Google+ Pieces o' Eight: March 2012

Monday, 26 March 2012

Using Python to connect to a SQL Server 2012 LocalDb instance

One of the new features of SQL Server 2012 Express is the LocalDB installation. This is a standalone install of SQL Server Express designed to support local databases which, importantly, requires practically no configuration . Although the documentation hints that developers were Microsoft's primary consideration behind LocalDB, there are many scenarios where having a zero configuration install of SQL Server could be very useful, such as offering offline access to a LoB application without needing to port the data to different database engine or necessitating a full blown SQL Server Express install on a user's machine.

Today I was experimenting with getting Python to talk to SQL Server LocalDB's - which proved to be very easy indeed!

First up, you'll need to install SQL Server Express 2012 LocalDB: http://www.microsoft.com/betaexperience/pd/SQLEXPCTAV2/enus/default.aspx

Next up you'll want to install the latest Native Client Drivers (SQLNCLI11): http://www.microsoft.com/Download/en/details.aspx?id=29065 (it's about halfway down this page)

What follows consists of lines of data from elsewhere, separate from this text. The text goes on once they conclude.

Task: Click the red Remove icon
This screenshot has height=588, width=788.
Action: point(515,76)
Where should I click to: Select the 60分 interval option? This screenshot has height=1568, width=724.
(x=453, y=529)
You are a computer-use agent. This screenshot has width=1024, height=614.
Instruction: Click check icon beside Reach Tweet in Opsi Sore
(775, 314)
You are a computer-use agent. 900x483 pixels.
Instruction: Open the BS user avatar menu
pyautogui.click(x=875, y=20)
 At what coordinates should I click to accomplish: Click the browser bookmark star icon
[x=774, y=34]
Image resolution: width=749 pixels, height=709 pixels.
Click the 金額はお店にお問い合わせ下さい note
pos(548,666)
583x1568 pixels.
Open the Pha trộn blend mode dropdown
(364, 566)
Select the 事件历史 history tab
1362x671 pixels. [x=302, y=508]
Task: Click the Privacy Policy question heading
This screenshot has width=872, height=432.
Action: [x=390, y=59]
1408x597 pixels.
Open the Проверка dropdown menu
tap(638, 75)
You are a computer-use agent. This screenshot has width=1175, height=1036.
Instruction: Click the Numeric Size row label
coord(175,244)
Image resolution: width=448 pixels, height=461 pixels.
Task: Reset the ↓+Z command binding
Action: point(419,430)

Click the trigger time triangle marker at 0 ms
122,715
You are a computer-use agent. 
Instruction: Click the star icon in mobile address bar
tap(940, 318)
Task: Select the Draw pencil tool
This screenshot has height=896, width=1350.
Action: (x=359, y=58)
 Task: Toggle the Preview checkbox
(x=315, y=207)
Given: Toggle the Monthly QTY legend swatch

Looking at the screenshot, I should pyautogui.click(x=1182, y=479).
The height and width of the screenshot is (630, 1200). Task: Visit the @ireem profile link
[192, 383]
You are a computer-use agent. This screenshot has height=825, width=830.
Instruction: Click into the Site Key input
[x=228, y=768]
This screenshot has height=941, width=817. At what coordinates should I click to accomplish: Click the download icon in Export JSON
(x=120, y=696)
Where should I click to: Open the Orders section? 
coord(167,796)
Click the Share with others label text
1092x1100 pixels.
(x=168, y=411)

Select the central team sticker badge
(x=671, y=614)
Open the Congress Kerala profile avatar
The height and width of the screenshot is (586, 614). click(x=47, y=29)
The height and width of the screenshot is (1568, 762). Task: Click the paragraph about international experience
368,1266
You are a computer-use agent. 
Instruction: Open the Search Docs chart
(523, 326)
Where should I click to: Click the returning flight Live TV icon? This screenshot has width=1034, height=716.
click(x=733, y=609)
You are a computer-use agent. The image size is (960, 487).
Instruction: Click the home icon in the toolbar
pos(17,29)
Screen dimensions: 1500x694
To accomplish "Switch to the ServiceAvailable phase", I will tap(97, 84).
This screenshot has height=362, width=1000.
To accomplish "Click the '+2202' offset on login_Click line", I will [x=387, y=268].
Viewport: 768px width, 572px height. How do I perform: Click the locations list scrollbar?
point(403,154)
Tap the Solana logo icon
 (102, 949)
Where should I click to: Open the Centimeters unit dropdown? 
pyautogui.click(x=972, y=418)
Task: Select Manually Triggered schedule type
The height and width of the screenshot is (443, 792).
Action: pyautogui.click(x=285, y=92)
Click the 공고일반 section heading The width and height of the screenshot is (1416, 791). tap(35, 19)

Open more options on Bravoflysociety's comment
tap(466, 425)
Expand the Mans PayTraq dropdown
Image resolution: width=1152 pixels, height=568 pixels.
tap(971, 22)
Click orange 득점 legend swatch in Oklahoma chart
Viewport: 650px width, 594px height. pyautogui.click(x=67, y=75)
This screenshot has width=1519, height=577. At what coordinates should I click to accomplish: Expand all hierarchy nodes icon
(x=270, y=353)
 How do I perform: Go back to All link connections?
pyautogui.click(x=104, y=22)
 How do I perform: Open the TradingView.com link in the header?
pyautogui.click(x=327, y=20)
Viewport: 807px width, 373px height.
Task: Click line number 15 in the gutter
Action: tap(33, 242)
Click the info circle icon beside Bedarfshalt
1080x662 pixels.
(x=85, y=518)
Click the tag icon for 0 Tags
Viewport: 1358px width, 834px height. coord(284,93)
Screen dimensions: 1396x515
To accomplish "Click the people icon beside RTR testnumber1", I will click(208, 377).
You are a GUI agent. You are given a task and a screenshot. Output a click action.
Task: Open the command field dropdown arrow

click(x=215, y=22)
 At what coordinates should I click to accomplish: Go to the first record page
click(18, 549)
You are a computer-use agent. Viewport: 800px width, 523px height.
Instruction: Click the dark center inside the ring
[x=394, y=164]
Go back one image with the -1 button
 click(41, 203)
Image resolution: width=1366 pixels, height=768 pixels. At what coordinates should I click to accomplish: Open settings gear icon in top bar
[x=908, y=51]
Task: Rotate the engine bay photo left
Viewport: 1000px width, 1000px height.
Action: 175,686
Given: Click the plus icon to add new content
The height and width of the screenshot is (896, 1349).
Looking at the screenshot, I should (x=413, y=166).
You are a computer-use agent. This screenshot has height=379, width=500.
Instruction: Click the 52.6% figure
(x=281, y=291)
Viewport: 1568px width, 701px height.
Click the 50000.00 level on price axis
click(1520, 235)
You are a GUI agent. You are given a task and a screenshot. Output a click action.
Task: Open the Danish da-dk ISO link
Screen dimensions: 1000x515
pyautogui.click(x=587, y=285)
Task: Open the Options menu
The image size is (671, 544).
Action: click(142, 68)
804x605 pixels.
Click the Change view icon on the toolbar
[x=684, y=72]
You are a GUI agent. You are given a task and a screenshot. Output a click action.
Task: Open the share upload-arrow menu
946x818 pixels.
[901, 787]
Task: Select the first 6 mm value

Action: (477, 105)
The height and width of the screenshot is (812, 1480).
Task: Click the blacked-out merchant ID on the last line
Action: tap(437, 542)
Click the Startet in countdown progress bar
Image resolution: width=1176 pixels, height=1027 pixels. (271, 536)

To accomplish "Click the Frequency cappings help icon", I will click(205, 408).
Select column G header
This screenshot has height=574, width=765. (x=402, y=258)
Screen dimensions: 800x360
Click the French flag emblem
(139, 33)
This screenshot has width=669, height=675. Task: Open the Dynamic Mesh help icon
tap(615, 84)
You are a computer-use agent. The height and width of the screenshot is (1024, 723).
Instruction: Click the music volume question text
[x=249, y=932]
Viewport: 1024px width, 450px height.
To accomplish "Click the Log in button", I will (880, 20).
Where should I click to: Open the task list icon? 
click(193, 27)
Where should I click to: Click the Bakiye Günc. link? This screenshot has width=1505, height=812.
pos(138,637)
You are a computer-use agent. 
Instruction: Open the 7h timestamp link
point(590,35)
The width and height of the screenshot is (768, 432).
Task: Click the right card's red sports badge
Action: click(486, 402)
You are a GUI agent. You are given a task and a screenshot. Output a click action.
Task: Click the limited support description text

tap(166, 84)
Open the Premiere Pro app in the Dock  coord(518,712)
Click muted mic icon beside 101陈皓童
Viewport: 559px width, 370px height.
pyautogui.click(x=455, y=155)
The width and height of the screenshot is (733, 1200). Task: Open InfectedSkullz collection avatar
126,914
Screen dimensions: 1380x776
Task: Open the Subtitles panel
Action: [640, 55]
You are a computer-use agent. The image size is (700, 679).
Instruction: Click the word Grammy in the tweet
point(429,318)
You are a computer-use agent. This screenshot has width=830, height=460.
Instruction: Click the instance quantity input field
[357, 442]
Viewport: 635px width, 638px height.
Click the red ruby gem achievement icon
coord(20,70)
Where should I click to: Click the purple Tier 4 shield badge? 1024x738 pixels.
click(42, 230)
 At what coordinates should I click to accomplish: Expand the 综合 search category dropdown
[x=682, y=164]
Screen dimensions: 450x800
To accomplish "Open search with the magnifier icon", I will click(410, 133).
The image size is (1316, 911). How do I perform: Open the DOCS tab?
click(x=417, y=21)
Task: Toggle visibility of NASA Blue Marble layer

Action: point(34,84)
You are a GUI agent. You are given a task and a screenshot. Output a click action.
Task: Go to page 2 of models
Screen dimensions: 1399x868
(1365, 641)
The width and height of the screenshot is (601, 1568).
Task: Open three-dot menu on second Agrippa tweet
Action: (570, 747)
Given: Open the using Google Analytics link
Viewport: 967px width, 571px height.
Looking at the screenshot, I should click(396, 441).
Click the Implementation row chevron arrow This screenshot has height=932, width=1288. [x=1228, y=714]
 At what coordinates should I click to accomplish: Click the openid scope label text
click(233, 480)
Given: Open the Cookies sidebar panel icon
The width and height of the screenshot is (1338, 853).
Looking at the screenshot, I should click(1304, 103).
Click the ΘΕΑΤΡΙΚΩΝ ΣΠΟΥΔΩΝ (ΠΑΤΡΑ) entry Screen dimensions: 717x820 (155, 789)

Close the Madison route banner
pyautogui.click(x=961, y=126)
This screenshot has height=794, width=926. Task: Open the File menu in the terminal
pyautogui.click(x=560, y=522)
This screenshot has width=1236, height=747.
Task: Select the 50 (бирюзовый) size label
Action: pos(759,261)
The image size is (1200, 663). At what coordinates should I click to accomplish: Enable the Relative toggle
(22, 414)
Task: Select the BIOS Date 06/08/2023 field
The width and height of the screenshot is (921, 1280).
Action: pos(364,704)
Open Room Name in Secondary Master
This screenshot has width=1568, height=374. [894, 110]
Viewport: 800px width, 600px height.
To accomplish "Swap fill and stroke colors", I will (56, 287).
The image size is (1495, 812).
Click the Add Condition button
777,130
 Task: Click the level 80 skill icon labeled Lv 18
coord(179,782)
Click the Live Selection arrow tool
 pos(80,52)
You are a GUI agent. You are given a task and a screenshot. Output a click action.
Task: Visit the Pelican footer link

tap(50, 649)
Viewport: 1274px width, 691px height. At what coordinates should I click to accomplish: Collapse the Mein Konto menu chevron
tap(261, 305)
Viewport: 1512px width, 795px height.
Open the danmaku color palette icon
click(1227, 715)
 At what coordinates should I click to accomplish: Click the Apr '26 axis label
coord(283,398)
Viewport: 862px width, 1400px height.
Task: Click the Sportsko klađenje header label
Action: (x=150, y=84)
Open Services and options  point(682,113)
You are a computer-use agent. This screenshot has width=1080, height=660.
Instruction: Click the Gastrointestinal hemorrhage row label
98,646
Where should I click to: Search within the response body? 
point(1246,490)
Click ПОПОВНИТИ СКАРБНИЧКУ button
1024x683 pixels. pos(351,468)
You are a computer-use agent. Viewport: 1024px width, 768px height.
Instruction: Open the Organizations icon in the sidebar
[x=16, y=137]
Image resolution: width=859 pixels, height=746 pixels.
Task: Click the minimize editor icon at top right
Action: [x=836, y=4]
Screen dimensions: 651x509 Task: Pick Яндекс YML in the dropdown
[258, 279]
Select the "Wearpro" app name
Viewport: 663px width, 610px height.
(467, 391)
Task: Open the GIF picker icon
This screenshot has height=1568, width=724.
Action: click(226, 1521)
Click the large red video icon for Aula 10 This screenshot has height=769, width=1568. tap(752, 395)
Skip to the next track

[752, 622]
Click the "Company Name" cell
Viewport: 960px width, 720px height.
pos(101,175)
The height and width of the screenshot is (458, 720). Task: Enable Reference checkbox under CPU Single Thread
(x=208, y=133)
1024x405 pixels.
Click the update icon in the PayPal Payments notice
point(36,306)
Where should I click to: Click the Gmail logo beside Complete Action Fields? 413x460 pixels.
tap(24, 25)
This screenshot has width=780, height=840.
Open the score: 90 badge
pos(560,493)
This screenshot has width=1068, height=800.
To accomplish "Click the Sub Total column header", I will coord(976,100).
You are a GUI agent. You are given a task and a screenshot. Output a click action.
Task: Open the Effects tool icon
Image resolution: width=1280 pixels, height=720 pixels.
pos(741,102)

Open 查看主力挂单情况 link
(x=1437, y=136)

Once both of those are installed, you're pretty much ready to go.

My Python environment is 2.7.2 on Windows 32-Bit. Into this I've installed pyodbc 3.03. From there, fire up IDLE and enter:

import pyodbc
con = pyodbc.connect('Driver={SQL Server Native Client 11.0};Server=(localdb)\\v11.0;integrated security = true')


And that should be you connected and ready to use a LocalDB from Python!